President Paul Kagame of Rwanda says he will run for a fourth term in 2024, which could extend his hold on power to nearly three decades.
Kagame confirmed his intentions in an interview with Jeune Afrique, a French magazine.
The President who began governing the East African country in the year 2000, is eligible to continue in office for another decade after a constitutional amendment in 2015 changed term limits that would have forced him to step down two years later.
Speaking with the French magazine, Kagame said he would serve as President as long as he can.
“I am happy with the confidence that Rwandans have in me,” he said.
“I will always serve them, as much when I can. Yes, I am indeed a candidate.”
Although Kagame has gathered international acclaim for presiding over peace and economic growth since the end of the 1994 genocide in Rwanda, he has also faced criticism from rights groups.
He is accused of cracking down on the opposition and shushing independent media.
According to him, he is unbothered about what foreign countries would think of his decision to run again.
“Personally, I no longer know what corresponds to Western values.
“What is democracy? The West dictating to others what they should do?
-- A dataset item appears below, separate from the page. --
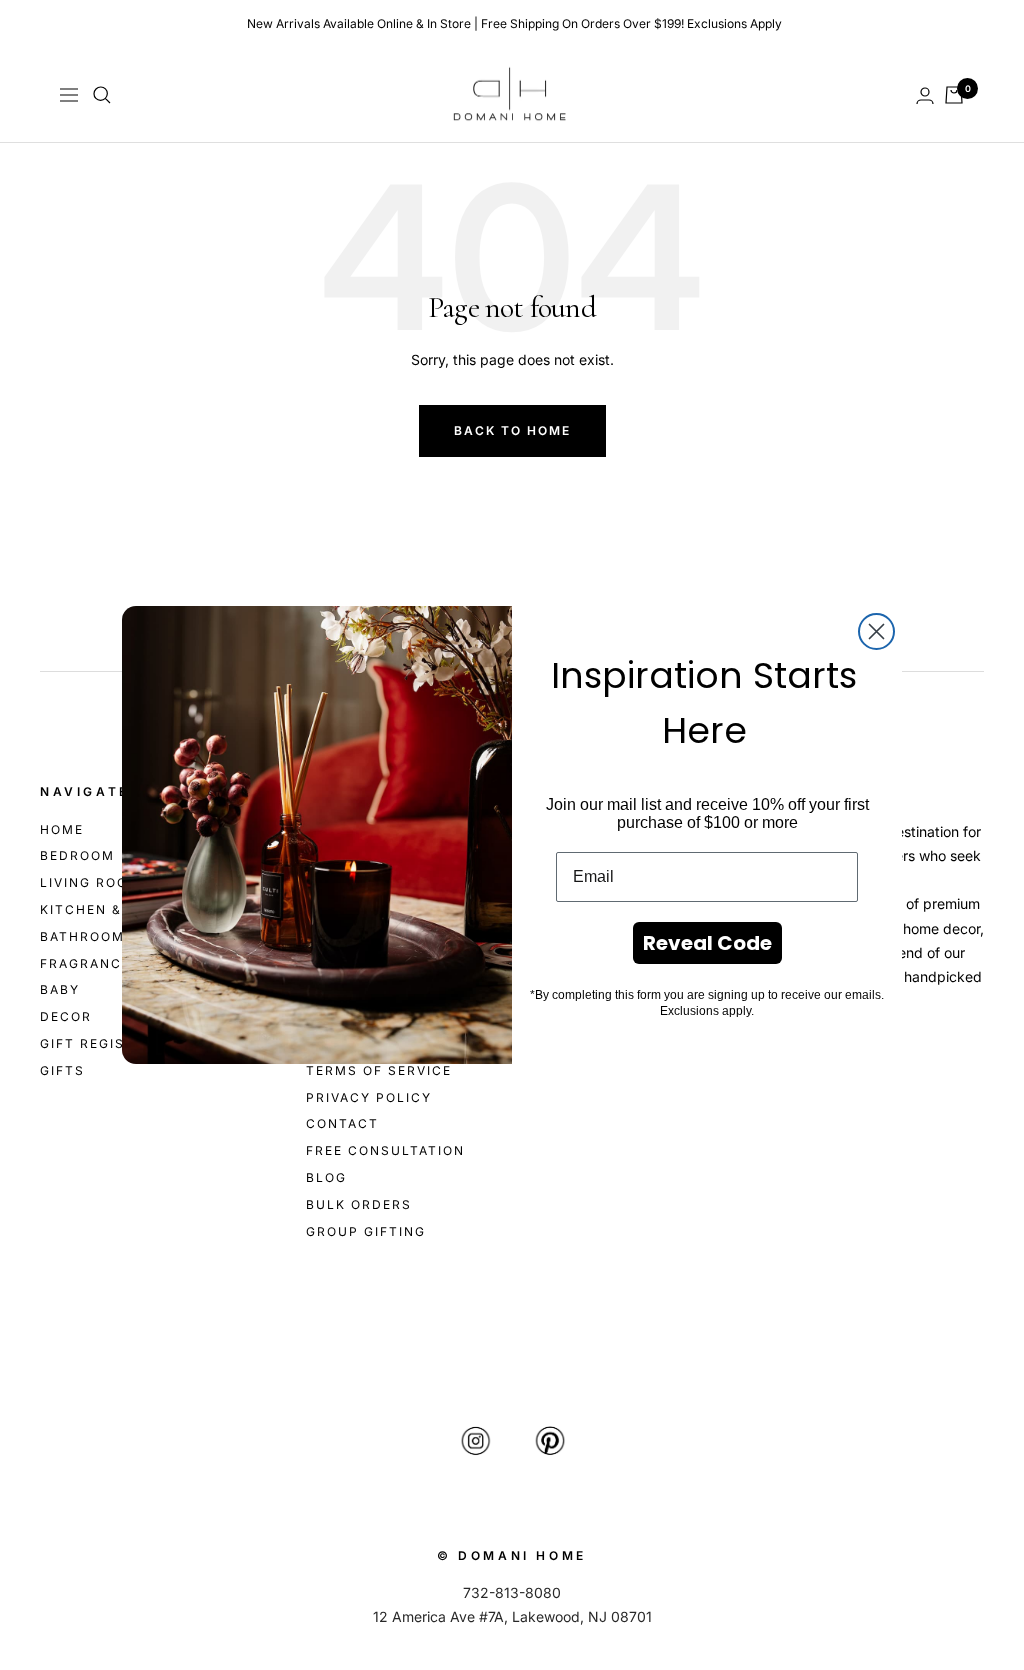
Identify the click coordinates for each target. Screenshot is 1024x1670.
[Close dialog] (876, 631)
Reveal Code (707, 943)
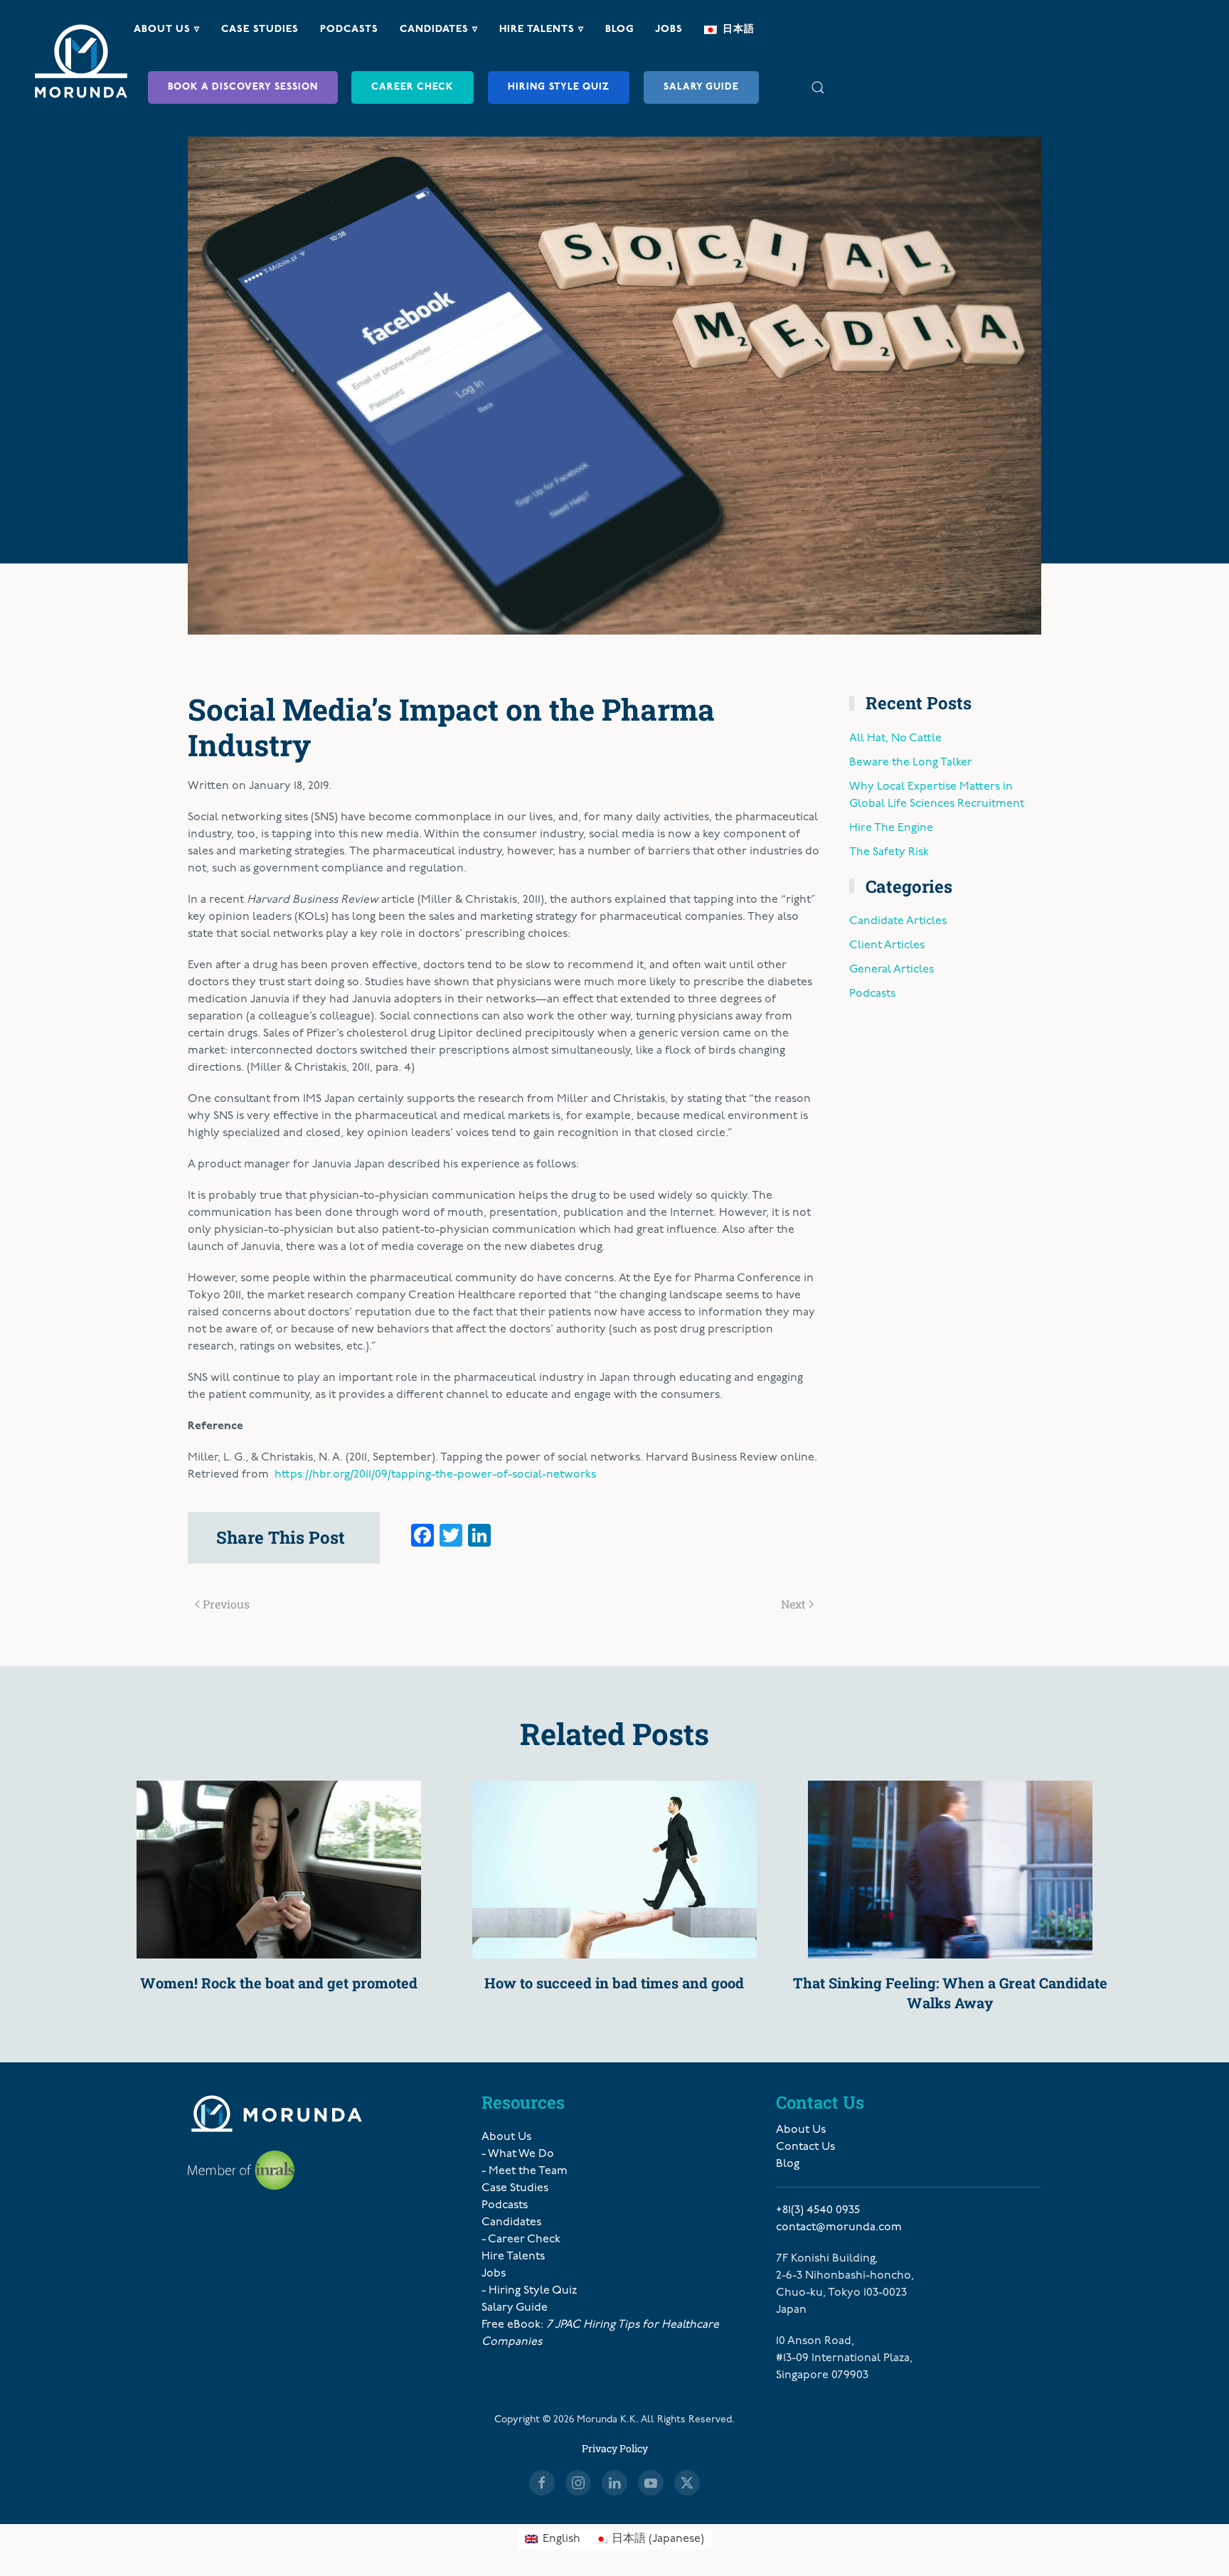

But if they violate their own principles, how do we listen to them?”
“Seeking to transplant democracy to someone else is already a violation of democracy in itself.
“People are supposed to be independent and should be allowed to organise themselves as they wish.”
Information Nigeria reports that shortly after the Gabon coup last month, Kagame reshuffled his military to solidify his power hold.
Meetings between Rwanda’s chief of defence staff, the United Arab Emirates (UAE) ambassador to Rwanda, and the defence attaché of Cameroon were also held to discuss ways “to enhance defence cooperation between their respective countries”.
The 65-year-old is one of Africa’s longest-serving presidents.